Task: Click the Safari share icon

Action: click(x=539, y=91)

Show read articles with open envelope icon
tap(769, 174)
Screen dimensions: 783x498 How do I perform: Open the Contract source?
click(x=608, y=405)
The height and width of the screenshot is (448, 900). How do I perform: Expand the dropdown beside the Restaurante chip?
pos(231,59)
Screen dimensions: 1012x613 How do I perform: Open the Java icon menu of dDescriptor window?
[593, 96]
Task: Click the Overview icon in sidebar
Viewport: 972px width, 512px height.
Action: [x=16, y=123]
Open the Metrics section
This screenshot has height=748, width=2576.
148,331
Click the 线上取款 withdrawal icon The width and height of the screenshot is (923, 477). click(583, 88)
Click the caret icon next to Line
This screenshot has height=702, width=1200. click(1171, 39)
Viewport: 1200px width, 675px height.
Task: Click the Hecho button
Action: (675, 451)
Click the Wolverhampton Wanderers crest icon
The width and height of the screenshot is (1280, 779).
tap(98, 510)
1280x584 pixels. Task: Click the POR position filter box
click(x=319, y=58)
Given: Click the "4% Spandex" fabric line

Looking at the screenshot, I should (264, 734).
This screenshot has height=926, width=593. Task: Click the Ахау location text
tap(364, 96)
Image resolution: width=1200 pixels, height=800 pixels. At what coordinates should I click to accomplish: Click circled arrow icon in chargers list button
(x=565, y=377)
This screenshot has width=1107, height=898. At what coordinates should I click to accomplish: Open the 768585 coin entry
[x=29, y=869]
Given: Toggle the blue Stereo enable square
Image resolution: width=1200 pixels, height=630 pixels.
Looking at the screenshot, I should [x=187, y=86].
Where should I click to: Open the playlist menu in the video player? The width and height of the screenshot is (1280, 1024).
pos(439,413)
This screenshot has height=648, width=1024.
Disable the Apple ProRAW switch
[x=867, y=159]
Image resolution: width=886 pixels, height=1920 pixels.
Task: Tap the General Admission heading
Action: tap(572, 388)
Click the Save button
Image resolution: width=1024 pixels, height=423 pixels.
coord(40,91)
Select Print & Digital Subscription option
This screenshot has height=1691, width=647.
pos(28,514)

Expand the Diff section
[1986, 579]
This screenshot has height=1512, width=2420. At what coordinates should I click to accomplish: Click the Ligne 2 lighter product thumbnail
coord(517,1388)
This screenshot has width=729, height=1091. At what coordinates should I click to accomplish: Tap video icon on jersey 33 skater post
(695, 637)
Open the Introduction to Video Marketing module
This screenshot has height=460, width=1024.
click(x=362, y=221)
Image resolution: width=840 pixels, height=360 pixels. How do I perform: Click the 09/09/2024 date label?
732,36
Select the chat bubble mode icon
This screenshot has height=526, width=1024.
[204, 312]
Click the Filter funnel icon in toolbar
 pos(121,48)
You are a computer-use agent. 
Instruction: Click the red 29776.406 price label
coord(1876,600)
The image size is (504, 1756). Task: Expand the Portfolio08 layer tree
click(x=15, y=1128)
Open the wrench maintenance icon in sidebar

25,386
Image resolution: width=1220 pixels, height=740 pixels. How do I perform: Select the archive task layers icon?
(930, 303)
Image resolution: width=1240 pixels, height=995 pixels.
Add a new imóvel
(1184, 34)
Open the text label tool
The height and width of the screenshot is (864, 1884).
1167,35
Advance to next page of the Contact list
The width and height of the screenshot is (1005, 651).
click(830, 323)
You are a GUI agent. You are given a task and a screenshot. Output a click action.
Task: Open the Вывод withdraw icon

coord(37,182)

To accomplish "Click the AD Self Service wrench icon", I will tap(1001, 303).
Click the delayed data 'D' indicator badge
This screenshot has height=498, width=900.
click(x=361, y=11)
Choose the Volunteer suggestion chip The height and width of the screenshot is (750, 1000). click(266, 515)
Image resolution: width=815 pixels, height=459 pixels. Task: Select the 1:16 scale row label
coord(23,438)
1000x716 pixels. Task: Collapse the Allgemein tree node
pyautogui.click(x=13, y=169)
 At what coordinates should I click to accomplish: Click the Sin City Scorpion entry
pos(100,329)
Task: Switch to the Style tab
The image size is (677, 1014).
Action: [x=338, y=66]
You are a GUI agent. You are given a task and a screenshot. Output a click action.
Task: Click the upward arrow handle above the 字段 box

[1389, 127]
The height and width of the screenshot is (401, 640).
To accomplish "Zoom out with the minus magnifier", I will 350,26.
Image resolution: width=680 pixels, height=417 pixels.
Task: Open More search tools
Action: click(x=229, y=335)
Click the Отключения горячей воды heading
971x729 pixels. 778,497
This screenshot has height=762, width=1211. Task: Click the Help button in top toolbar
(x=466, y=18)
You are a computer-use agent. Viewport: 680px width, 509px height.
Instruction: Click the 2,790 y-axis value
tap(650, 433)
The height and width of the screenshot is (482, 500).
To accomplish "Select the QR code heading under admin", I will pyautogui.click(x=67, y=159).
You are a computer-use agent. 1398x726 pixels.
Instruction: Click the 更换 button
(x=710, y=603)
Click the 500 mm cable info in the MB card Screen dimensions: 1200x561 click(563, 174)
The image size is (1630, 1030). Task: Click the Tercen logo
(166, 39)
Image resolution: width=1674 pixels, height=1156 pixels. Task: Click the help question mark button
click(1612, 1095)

▸ Work required: Above are the records. Print exactly, and only, the lines from the line with "Show read articles with open envelope icon" to the line with "This screenshot has height=648, width=1024.", both inclusive.

▸ Exercise answer:
Show read articles with open envelope icon
tap(769, 174)
Screen dimensions: 783x498 How do I perform: Open the Contract source?
click(x=608, y=405)
The height and width of the screenshot is (448, 900). How do I perform: Expand the dropdown beside the Restaurante chip?
pos(231,59)
Screen dimensions: 1012x613 How do I perform: Open the Java icon menu of dDescriptor window?
[593, 96]
Task: Click the Overview icon in sidebar
Viewport: 972px width, 512px height.
Action: [x=16, y=123]
Open the Metrics section
This screenshot has height=748, width=2576.
148,331
Click the 线上取款 withdrawal icon The width and height of the screenshot is (923, 477). click(583, 88)
Click the caret icon next to Line
This screenshot has height=702, width=1200. click(1171, 39)
Viewport: 1200px width, 675px height.
Task: Click the Hecho button
Action: (675, 451)
Click the Wolverhampton Wanderers crest icon
The width and height of the screenshot is (1280, 779).
tap(98, 510)
1280x584 pixels. Task: Click the POR position filter box
click(x=319, y=58)
Given: Click the "4% Spandex" fabric line

Looking at the screenshot, I should (264, 734).
This screenshot has height=926, width=593. Task: Click the Ахау location text
tap(364, 96)
Image resolution: width=1200 pixels, height=800 pixels. At what coordinates should I click to accomplish: Click circled arrow icon in chargers list button
(x=565, y=377)
This screenshot has width=1107, height=898. At what coordinates should I click to accomplish: Open the 768585 coin entry
[x=29, y=869]
Given: Toggle the blue Stereo enable square
Image resolution: width=1200 pixels, height=630 pixels.
Looking at the screenshot, I should [x=187, y=86].
Where should I click to: Open the playlist menu in the video player? The width and height of the screenshot is (1280, 1024).
pos(439,413)
This screenshot has height=648, width=1024.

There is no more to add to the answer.